Although the Bank of Japan's "hawks" stated that they would continue to raise interest rates if the data met expectations, Goldman Sachs believes that it takes time to confirm the rebound in inflation, and the "best" time for the Bank of Japan to raise interest rates again is still in January next year.

The bank continues to view the October price revision period as a turning point for Japan's inflation trend, when inflation will gradually rise with prices, and January next year is the best time to judge whether inflation has rebounded.

However, Goldman Sachs said that financial market volatility could change this timetable.

If the market performs smoothly and economic data is positive, the Bank of Japan may raise interest rates in December.

Bloomberg's survey also shows that 53% of analysts expect the Bank of Japan to raise interest rates in December.

Its analysis said that the Bank of Japan's rate hike in July led to a significant global market turmoil at the beginning of August, but this did not change the Bank of Japan's continuous pace of interest rate hikes.

Bank of America Merrill Lynch predicts that the Bank of Japan may raise interest rates again to 0.5% in January 2025, and further raise interest rates to 0.75% in the second half of next year.

Whether the Bank of Japan can gradually advance policy normalization depends on the outlook for the US economy.

The bank wrote: If the US economy has a soft landing and the Federal Reserve begins to gradually lower interest rates, this should not hinder the Bank of Japan from continuing to raise interest rates.

However, if the US labor market and economic activity data further deteriorate, it may trigger concerns about a recession, thereby prompting the Federal Reserve to accelerate interest rate cuts, which will reduce external demand and lead to a further strengthening of the yen, thereby increasing the downward risk of inflation and wage growth in the 2025 fiscal year.

In this case, the Bank of Japan is likely to suspend interest rate hikes and maintain the policy interest rate at 0.25%.

After the Federal Reserve cut interest rates by 50 basis points overnight, although the yen against the US dollar once rose by more than 1%, the increase narrowed due to Powell's hawkish remarks.

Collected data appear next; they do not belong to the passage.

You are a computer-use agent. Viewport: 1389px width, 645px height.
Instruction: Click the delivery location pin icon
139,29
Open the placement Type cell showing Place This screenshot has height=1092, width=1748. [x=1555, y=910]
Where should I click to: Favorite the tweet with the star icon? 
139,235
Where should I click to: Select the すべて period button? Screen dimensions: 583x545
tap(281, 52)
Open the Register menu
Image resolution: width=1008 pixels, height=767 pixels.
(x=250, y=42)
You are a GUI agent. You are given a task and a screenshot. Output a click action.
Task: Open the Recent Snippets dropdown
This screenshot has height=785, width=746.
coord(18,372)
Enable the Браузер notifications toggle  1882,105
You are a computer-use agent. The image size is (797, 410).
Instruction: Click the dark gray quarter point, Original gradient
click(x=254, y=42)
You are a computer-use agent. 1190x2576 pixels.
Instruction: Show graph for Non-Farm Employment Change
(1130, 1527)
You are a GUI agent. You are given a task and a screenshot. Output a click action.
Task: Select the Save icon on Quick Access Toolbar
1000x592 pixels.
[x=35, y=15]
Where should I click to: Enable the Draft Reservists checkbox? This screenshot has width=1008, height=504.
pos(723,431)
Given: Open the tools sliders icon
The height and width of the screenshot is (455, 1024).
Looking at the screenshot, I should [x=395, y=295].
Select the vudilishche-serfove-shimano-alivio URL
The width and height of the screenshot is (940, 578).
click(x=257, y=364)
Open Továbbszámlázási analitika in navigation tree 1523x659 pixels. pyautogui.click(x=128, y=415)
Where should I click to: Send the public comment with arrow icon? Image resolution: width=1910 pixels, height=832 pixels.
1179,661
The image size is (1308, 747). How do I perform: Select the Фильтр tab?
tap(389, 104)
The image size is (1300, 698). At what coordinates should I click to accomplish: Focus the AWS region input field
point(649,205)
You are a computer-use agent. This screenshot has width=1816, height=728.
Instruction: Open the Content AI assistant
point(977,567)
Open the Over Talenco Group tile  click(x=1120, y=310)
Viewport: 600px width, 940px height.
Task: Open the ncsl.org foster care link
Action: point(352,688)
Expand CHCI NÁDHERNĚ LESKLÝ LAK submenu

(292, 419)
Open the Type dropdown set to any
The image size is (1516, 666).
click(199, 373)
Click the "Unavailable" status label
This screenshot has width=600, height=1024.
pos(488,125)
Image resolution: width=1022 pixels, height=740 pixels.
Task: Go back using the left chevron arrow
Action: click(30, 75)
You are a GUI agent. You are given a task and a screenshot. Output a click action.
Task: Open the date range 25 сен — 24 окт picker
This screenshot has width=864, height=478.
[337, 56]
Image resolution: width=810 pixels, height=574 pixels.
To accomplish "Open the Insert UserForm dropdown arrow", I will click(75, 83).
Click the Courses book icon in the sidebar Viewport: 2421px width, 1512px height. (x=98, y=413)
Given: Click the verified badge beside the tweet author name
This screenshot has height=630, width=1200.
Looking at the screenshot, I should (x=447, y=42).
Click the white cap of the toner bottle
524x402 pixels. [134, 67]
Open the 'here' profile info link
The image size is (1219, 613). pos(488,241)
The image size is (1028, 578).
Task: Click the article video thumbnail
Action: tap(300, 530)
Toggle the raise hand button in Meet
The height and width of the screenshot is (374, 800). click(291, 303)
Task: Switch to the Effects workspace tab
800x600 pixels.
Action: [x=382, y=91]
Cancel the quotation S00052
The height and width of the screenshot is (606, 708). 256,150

Bank of America Merrill Lynch believes that the yen is very sensitive to news from the Bank of Japan, but this meeting is unlikely to have a significant impact on the yen.

The bank expects the US dollar/yen to rise to 150 in the fourth quarter of 2024.

Considering that the Bank of Japan is still advancing policy normalization, Haruhiko Kuroda's positive remarks on future interest rate hikes at the press conference may support the yen.

However, we believe that the recent decline of the US dollar against the yen has been excessive, and we expect this currency pair to rise to 150 in the fourth quarter of 2024.

"What stock investors really care about before the next earnings season is the exchange rate issue," said Yoshitaka Suda, a cross-asset strategist at Nomura Securities.

The unexpected interest rate hike by the Bank of Japan in July led to a surge in the yen and a sharp drop in the stock market, and the market is highly sensitive to this.

Traders hope that this interest rate decision will bring a different market reaction.

As the yen against the US dollar has rebounded by 9.4% from the low point on July 10th, excessive yen appreciation may prompt the Bank of Japan to be more cautious when raising interest rates, especially with the LDP about to hold leadership elections.

Kohei Onishi, a senior investment strategist at Mitsubishi UFJ Morgan Stanley Securities, pointed out that the impact of foreign exchange on Japanese stock market volatility may weaken.

He believes that the yen may gradually strengthen in the future, but the trend itself will become much more moderate.